Die Tageszeitung DIE WELT druckt eine Reportage über das Pariser Lebensgefühl heute. "Die Stadt hat sich verändert. Man kann den Terror sehen und spüren. Aber nicht nur die Anschläge haben sie verwandelt", meint Jina Khayyer. "Auch die Regionalwahlen und die immer lauter werdende Hetze Fremden gegenüber überschatten das, was die Franzosen immer so leichtfüßig savoir-vivre genannt haben, zu leben verstehen."
"Wir sind doch vor allem Mensch. Und nicht weiß oder schwarz"

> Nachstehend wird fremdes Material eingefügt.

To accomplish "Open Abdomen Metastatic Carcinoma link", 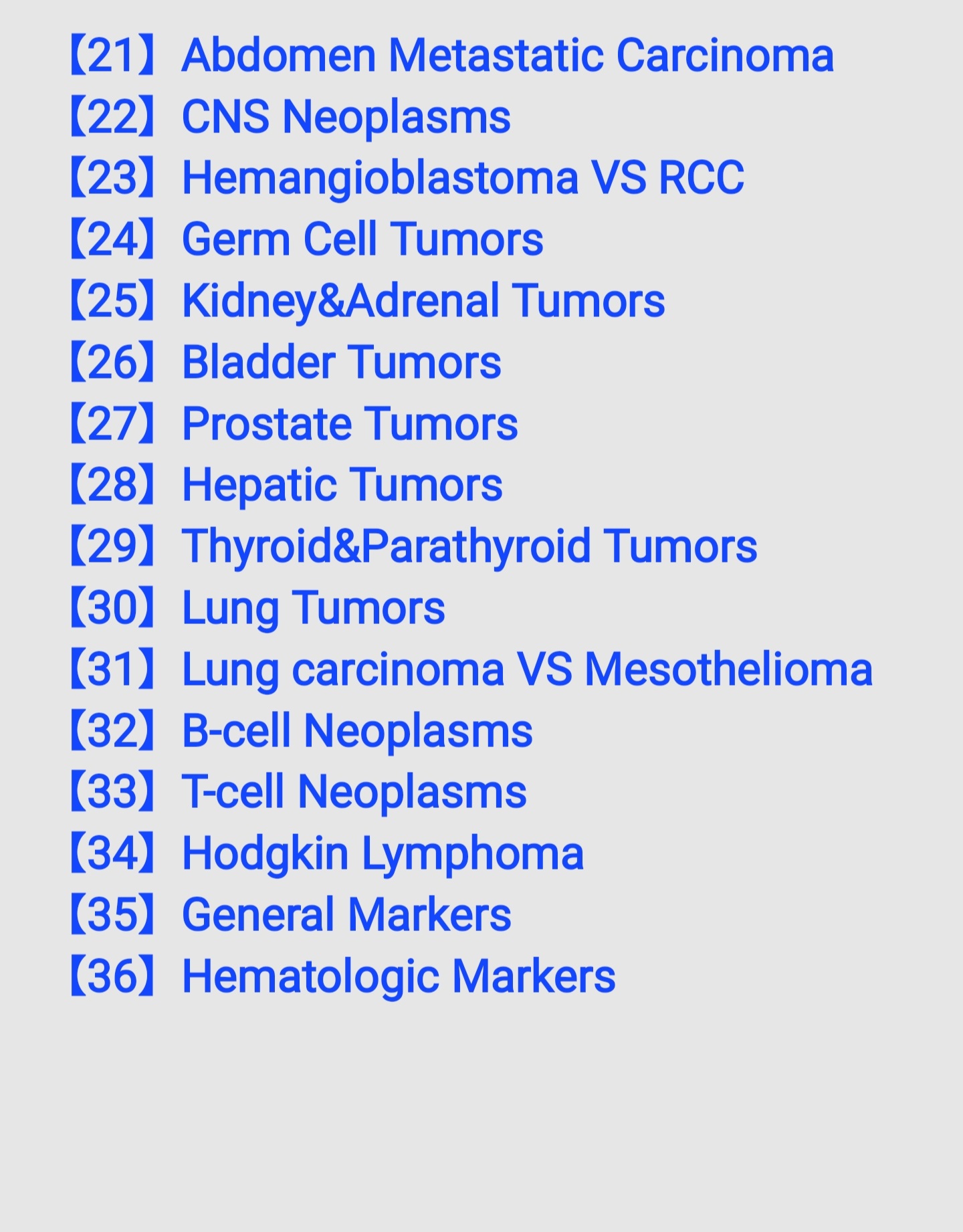I will click(508, 55).
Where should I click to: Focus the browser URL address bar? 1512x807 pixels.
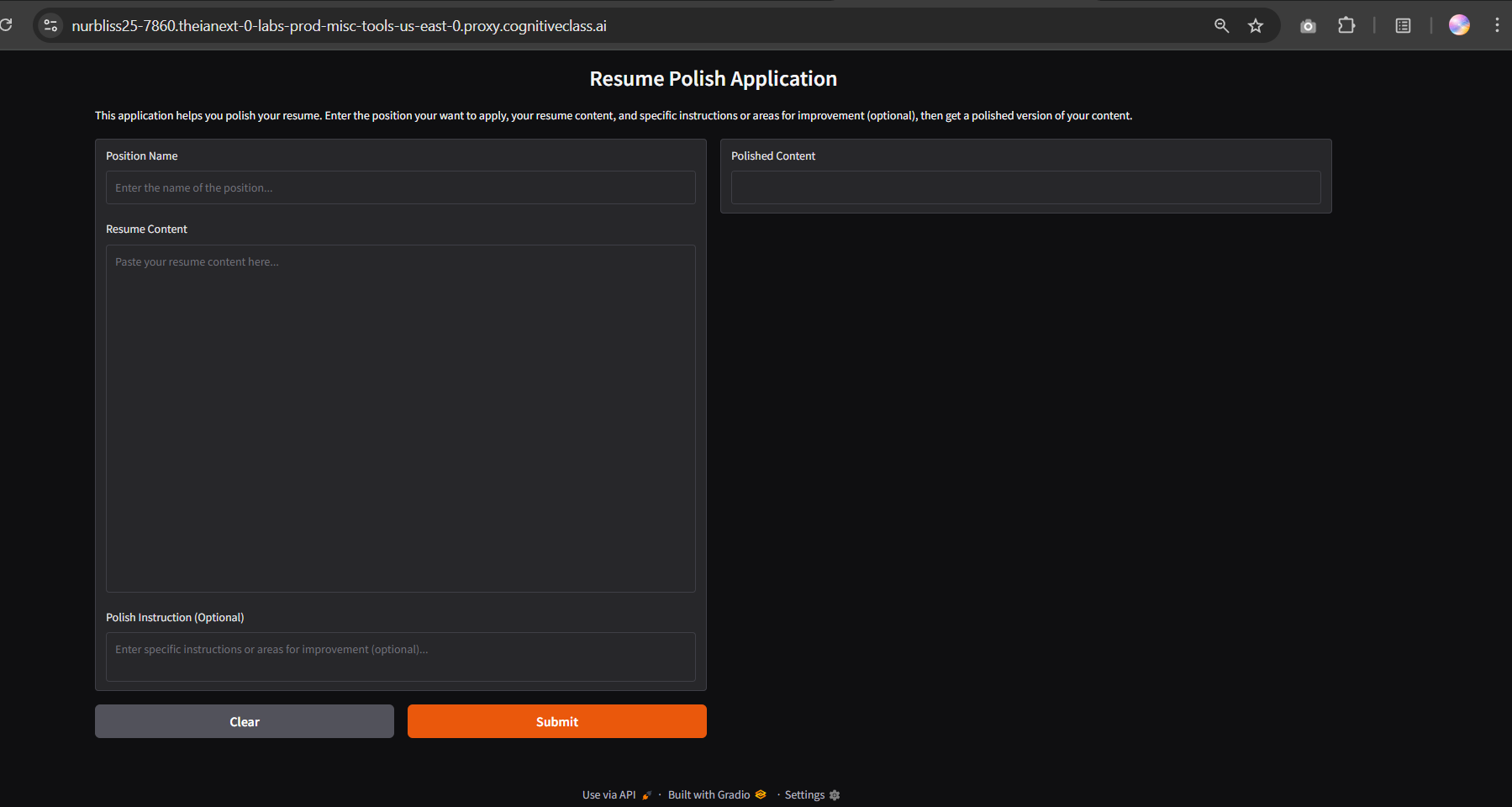(x=588, y=26)
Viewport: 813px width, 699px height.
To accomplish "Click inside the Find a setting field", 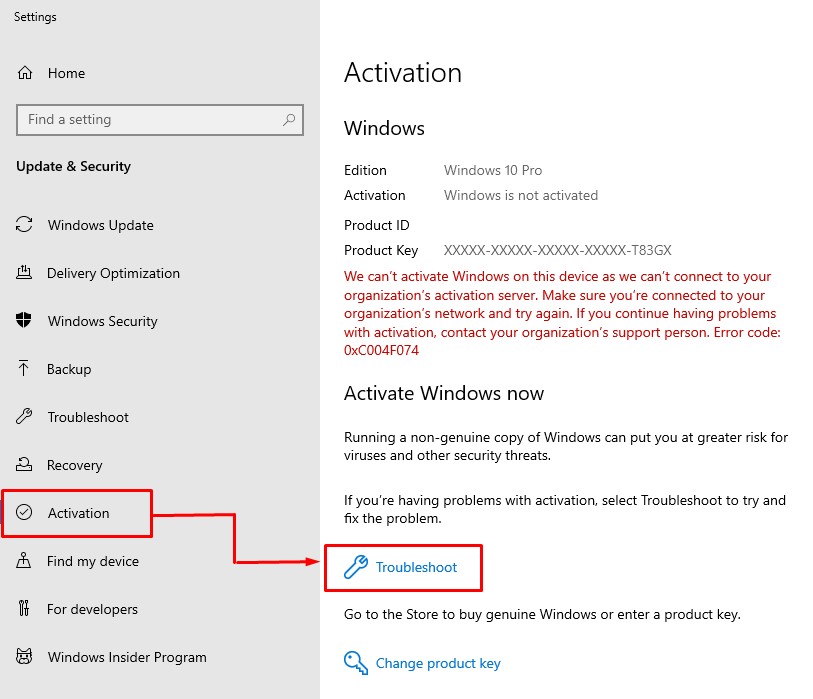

Die Autorin beschreibt "Paris am Ende eines schrecklichen Jahres". Sie beobachtete: "In Frankreich ist das Thema Integration eines, das nicht angesprochen wird. Wenn sich die Zuwanderer nicht aus eigener Finanzkraft einen Platz in der Gesellschaft sichern können, werden sie herausgedrängt, aus der Gesellschaft, aus der Stadt." Die Autorin mahnt: "Miteinander? Ein tolerantes Miteinander. Wir sind doch vor allem Mensch. Und nicht weiß oder schwarz."
Die NEUE ZÜRCHER ZEITUNG und DIE WELT erinnern an ihrem 100. Geburtstag an Edit Piaf. In der WELT nennt Tilman Krause die Piaf "die charismatischste französische Sängerin aller Zeiten".
In der NZZ lobt Marc Zitzmann die Sängerin als "Magierin des Chansons" und beschreibt ihren Gesang:
"Ein Chanson wie eine Welle aus Licht. Eine Welle aus Kraft und Zuversicht... Die Wirkung ist von mitreißender Sogkraft, als brandete die Welle auf den Zuhörer zu, durchströmte ihn mit Wärme, Wonne, Weihe."
An diesem Sonnabend feiert Tankred Dorst seinen 90. Geburtstag. Dem in Thüringen geborenen Dramatiker, Filmemacher, Regisseur und Erzähler gratuliert Peter von Becker im TAGESSPIEGEL:
"Tankred Dorst ist als Person alles Pathos fremd. .. Und doch wirkt sein Werk auf eine subtile Weise auch monumental und hochexplosiv."
In der FRANKFURTER ALLGEMEINEN ZEITUNG nennt Andreas Rossmann den Künstler, dessen nächstes Stück für 2017 in Düsseldorf angekündigt ist, voller Verehrung einen "Weltverzauberer".